= Beginning of Section =

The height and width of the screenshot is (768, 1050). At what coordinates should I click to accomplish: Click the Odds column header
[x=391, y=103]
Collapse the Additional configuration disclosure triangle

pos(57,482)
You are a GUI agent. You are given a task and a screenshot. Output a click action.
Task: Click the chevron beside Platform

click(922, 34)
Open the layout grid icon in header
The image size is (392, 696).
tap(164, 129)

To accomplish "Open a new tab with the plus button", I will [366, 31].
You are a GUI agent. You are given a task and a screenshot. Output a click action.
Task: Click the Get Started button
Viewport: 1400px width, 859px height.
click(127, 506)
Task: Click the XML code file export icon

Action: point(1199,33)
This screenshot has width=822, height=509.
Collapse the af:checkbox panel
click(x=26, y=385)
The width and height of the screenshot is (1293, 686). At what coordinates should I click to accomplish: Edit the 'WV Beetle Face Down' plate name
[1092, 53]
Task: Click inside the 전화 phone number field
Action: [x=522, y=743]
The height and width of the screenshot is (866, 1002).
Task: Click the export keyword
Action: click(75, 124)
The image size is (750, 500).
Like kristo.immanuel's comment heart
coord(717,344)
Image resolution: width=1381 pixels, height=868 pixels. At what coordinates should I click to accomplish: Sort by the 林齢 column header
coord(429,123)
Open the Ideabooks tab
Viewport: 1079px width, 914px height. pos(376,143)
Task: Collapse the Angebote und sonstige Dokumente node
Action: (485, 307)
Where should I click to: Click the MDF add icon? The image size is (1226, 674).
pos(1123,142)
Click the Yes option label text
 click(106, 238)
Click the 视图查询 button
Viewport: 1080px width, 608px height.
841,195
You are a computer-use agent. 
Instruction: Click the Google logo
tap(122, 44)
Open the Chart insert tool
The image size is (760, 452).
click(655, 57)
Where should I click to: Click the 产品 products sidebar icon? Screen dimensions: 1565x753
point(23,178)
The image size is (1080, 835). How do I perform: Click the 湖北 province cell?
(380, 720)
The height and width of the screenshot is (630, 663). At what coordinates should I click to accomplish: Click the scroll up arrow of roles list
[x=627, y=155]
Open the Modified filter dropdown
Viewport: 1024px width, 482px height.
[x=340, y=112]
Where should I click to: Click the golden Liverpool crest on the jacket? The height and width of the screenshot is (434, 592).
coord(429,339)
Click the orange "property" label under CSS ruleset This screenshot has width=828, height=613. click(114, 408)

= End of Section =

> **WORK INSTRUCTION**: Your answer should consist of the lines above that hold the word "This".

> **WRITTEN ANSWER**:
This screenshot has width=822, height=509.
Click the orange "property" label under CSS ruleset This screenshot has width=828, height=613. click(114, 408)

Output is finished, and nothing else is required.